What to produce:
Transcribe the records below. Leave every line exactly as written.
━━━━━ Record excerpts ━━━━━
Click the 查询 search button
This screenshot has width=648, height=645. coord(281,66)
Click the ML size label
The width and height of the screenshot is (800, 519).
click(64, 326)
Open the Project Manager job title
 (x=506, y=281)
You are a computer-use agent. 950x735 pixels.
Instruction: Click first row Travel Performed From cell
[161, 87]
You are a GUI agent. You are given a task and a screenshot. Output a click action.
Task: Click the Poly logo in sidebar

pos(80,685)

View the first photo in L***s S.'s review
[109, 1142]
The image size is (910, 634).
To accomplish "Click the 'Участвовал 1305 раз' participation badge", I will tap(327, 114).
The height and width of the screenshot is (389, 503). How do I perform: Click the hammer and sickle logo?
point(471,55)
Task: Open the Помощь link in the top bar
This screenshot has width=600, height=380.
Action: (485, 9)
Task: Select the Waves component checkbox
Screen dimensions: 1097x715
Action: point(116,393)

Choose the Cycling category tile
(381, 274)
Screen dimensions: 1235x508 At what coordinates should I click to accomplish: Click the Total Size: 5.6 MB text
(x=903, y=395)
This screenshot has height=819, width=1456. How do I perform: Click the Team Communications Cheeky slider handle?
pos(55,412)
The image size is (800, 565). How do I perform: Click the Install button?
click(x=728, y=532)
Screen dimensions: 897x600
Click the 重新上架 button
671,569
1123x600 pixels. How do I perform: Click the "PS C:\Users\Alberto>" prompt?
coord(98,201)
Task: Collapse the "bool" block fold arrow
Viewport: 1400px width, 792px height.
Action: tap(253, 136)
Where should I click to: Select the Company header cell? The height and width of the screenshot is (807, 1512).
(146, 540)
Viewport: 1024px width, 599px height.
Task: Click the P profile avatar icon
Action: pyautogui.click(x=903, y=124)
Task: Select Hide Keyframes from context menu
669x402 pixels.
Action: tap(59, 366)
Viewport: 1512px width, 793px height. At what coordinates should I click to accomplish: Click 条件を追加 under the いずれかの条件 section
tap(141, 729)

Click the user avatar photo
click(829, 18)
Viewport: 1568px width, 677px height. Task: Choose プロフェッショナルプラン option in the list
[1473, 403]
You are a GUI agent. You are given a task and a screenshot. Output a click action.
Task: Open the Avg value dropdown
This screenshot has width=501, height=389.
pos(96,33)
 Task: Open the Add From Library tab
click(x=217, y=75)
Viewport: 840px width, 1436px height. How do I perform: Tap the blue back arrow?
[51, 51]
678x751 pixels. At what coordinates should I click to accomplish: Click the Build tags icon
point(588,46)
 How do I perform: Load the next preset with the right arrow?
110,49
━━━━━
Reply to the exercise:
Click the 查询 search button
This screenshot has width=648, height=645. coord(281,66)
Click the ML size label
The width and height of the screenshot is (800, 519).
click(64, 326)
Open the Project Manager job title
 (x=506, y=281)
You are a computer-use agent. 950x735 pixels.
Instruction: Click first row Travel Performed From cell
[161, 87]
You are a GUI agent. You are given a task and a screenshot. Output a click action.
Task: Click the Poly logo in sidebar

pos(80,685)

View the first photo in L***s S.'s review
[109, 1142]
The image size is (910, 634).
To accomplish "Click the 'Участвовал 1305 раз' participation badge", I will tap(327, 114).
The height and width of the screenshot is (389, 503). How do I perform: Click the hammer and sickle logo?
point(471,55)
Task: Open the Помощь link in the top bar
This screenshot has width=600, height=380.
Action: (485, 9)
Task: Select the Waves component checkbox
Screen dimensions: 1097x715
Action: point(116,393)

Choose the Cycling category tile
(381, 274)
Screen dimensions: 1235x508 At what coordinates should I click to accomplish: Click the Total Size: 5.6 MB text
(x=903, y=395)
This screenshot has height=819, width=1456. How do I perform: Click the Team Communications Cheeky slider handle?
pos(55,412)
The image size is (800, 565). How do I perform: Click the Install button?
click(x=728, y=532)
Screen dimensions: 897x600
Click the 重新上架 button
671,569
1123x600 pixels. How do I perform: Click the "PS C:\Users\Alberto>" prompt?
coord(98,201)
Task: Collapse the "bool" block fold arrow
Viewport: 1400px width, 792px height.
Action: tap(253, 136)
Where should I click to: Select the Company header cell? The height and width of the screenshot is (807, 1512).
(146, 540)
Viewport: 1024px width, 599px height.
Task: Click the P profile avatar icon
Action: pyautogui.click(x=903, y=124)
Task: Select Hide Keyframes from context menu
669x402 pixels.
Action: tap(59, 366)
Viewport: 1512px width, 793px height. At what coordinates should I click to accomplish: Click 条件を追加 under the いずれかの条件 section
tap(141, 729)

Click the user avatar photo
click(829, 18)
Viewport: 1568px width, 677px height. Task: Choose プロフェッショナルプラン option in the list
[1473, 403]
You are a GUI agent. You are given a task and a screenshot. Output a click action.
Task: Open the Avg value dropdown
This screenshot has width=501, height=389.
pos(96,33)
 Task: Open the Add From Library tab
click(x=217, y=75)
Viewport: 840px width, 1436px height. How do I perform: Tap the blue back arrow?
[51, 51]
678x751 pixels. At what coordinates should I click to accomplish: Click the Build tags icon
point(588,46)
 How do I perform: Load the next preset with the right arrow?
110,49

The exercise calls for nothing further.